Susana Fonticoba, of East Hanover, N.J., allowed her daughter and a friend to move in with her after they both graduated from college without steady, well-paying jobs. Ms. Fonticoba, 60, a self-employed marketing and business-strategy consultant who works from home, let the women, both in their 20s, convert the sunroom in her three-bedroom home into their living space.
After a few months, the friend asked if her 4-year-old child, who was living with her parents, could move in as well. “I’m like, really?” Ms. Fonticoba says. “I said, ‘OK, but I’m working on my own and need to be compensated.’ ”
She wrote a rental agreement that stipulated they pay her a portion of their earnings. Neither had full-time jobs, so the amount fluctuated—“a couple hundred one month, $400 another month.”
As a self-employed person, Ms. Fonticoba, whose husband died in 2000, has a variable income, too. “There were times I had trouble making ends meet, and they would help me with my expenses.”

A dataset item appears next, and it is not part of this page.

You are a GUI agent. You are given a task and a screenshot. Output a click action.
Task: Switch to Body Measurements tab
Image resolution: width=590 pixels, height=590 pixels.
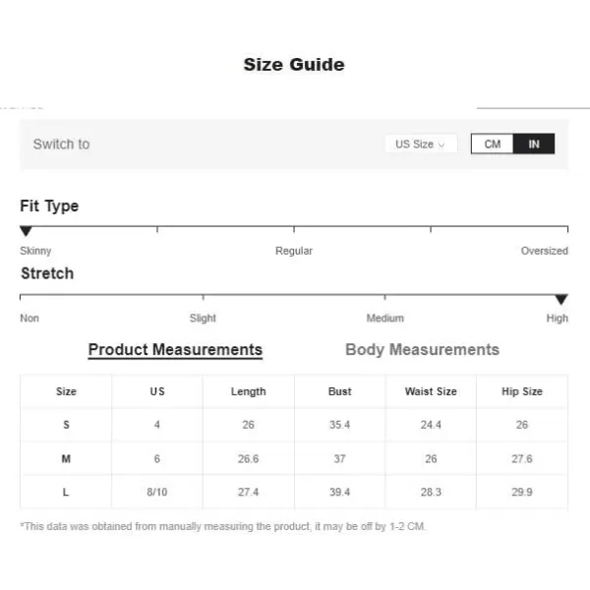422,349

Unfortunately, the chores slipped. “I said, ‘I can’t keep the house clean with all these people here.’ They said they’d help, but I’d be hounding them to do it.”
Her daughter and friend have since moved out, but if her daughter needed to move back, Ms. Fonticoba said she would do it again.
“I think it’s your responsibility to do what you can to help your child,” she says.
Culturally, children who return home are often judged as lazy or entitled, says Jason Houle, an associate professor of sociology at Dartmouth College who has studied “boomerang children,” as they’re called. Prof. Houle finds this view irksome.
“It’s a tired old trope” that older generations have long applied to younger generations, he says. “It’s completely unfounded in the data.” What’s more, boomerang children typically stay for short periods of time. “Most people who end up on their parent’s doorstep tend to do so for a year or two,” he says. “They’re just getting back on their feet.”
Bill and Janelle Hantjis were living in suburban Washington, D.C., when each of their three children returned home in their 20s—staying between one and three years. One child moved back during her continuing education, one to be closer to his girlfriend, and one during a nasty divorce. The couple didn’t charge them rent, but now wish they had.
“I think in hindsight, I wish we would have charged everybody rent and given it back to them after they left,” says Ms. Hantjis, 62, a retired nurse.
“It would have been so positive,” adds Mr. Hantjis, 61 and retired from the Navy. He and his wife were able to financially support them all, he says, but charging rent would have helped prepare them for “real life.” The children are now financially stable, married and living on their own, Mr. Hantjis says.
Looking back, they think they did what was right for themselves and their children. “We were a military family that moved around—we didn’t make a lot of permanent connections,” Mr. Hantjis says. “Our family unit was pretty close. Our narrative was to rely on each other.”